> **Exercise goal**: Without adding or dropping anything, copy the entries below.

BEGIN Supplied material

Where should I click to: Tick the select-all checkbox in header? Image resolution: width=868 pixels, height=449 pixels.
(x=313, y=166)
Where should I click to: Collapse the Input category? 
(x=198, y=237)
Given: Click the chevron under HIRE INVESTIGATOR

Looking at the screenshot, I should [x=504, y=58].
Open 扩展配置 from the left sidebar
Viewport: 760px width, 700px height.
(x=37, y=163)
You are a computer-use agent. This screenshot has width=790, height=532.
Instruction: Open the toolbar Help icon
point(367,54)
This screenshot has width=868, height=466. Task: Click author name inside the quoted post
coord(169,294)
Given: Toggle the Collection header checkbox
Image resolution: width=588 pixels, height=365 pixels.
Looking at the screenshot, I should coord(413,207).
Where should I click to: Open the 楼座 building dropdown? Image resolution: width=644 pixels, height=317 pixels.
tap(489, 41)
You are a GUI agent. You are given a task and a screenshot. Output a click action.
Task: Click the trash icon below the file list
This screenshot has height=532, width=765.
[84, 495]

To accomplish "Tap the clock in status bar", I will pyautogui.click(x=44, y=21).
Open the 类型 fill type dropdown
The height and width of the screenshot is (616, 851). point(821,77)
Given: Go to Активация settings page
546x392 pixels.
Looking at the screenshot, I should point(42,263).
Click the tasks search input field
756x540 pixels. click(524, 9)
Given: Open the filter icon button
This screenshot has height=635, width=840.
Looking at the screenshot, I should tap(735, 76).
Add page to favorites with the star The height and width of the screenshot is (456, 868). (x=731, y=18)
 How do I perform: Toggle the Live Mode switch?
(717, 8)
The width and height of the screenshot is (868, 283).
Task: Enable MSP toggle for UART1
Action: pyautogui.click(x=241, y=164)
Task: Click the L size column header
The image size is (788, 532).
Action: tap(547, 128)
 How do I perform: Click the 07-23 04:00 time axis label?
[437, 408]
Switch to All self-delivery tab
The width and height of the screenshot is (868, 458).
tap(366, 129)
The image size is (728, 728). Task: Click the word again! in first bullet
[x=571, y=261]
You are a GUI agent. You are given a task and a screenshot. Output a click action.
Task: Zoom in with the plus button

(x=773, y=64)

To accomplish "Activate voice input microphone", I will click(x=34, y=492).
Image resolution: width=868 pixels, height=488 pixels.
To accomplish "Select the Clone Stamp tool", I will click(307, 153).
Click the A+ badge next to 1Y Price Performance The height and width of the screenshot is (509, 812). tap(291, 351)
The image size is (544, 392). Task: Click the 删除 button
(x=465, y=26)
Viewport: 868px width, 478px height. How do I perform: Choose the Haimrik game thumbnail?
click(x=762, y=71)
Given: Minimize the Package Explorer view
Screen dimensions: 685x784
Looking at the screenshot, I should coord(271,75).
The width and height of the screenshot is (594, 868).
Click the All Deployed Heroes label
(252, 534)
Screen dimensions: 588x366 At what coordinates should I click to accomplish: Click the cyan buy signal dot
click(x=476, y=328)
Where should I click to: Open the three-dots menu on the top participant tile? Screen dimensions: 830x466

END Supplied material

> **Result of this task**:
Where should I click to: Tick the select-all checkbox in header? Image resolution: width=868 pixels, height=449 pixels.
(x=313, y=166)
Where should I click to: Collapse the Input category? 
(x=198, y=237)
Given: Click the chevron under HIRE INVESTIGATOR

Looking at the screenshot, I should [x=504, y=58].
Open 扩展配置 from the left sidebar
Viewport: 760px width, 700px height.
(x=37, y=163)
You are a computer-use agent. This screenshot has width=790, height=532.
Instruction: Open the toolbar Help icon
point(367,54)
This screenshot has width=868, height=466. Task: Click author name inside the quoted post
coord(169,294)
Given: Toggle the Collection header checkbox
Image resolution: width=588 pixels, height=365 pixels.
Looking at the screenshot, I should coord(413,207).
Where should I click to: Open the 楼座 building dropdown? Image resolution: width=644 pixels, height=317 pixels.
tap(489, 41)
You are a GUI agent. You are given a task and a screenshot. Output a click action.
Task: Click the trash icon below the file list
This screenshot has height=532, width=765.
[84, 495]

To accomplish "Tap the clock in status bar", I will pyautogui.click(x=44, y=21).
Open the 类型 fill type dropdown
The height and width of the screenshot is (616, 851). point(821,77)
Given: Go to Активация settings page
546x392 pixels.
Looking at the screenshot, I should point(42,263).
Click the tasks search input field
756x540 pixels. click(524, 9)
Given: Open the filter icon button
This screenshot has height=635, width=840.
Looking at the screenshot, I should tap(735, 76).
Add page to favorites with the star The height and width of the screenshot is (456, 868). (x=731, y=18)
 How do I perform: Toggle the Live Mode switch?
(717, 8)
The width and height of the screenshot is (868, 283).
Task: Enable MSP toggle for UART1
Action: pyautogui.click(x=241, y=164)
Task: Click the L size column header
The image size is (788, 532).
Action: tap(547, 128)
 How do I perform: Click the 07-23 04:00 time axis label?
[437, 408]
Switch to All self-delivery tab
The width and height of the screenshot is (868, 458).
tap(366, 129)
The image size is (728, 728). Task: Click the word again! in first bullet
[x=571, y=261]
You are a GUI agent. You are given a task and a screenshot. Output a click action.
Task: Zoom in with the plus button

(x=773, y=64)

To accomplish "Activate voice input microphone", I will click(x=34, y=492).
Image resolution: width=868 pixels, height=488 pixels.
To accomplish "Select the Clone Stamp tool", I will click(307, 153).
Click the A+ badge next to 1Y Price Performance The height and width of the screenshot is (509, 812). tap(291, 351)
The image size is (544, 392). Task: Click the 删除 button
(x=465, y=26)
Viewport: 868px width, 478px height. How do I perform: Choose the Haimrik game thumbnail?
click(x=762, y=71)
Given: Minimize the Package Explorer view
Screen dimensions: 685x784
Looking at the screenshot, I should coord(271,75).
The width and height of the screenshot is (594, 868).
Click the All Deployed Heroes label
(252, 534)
Screen dimensions: 588x366 At what coordinates should I click to accomplish: Click the cyan buy signal dot
click(x=476, y=328)
Where should I click to: Open the three-dots menu on the top participant tile? Screen dimensions: 830x466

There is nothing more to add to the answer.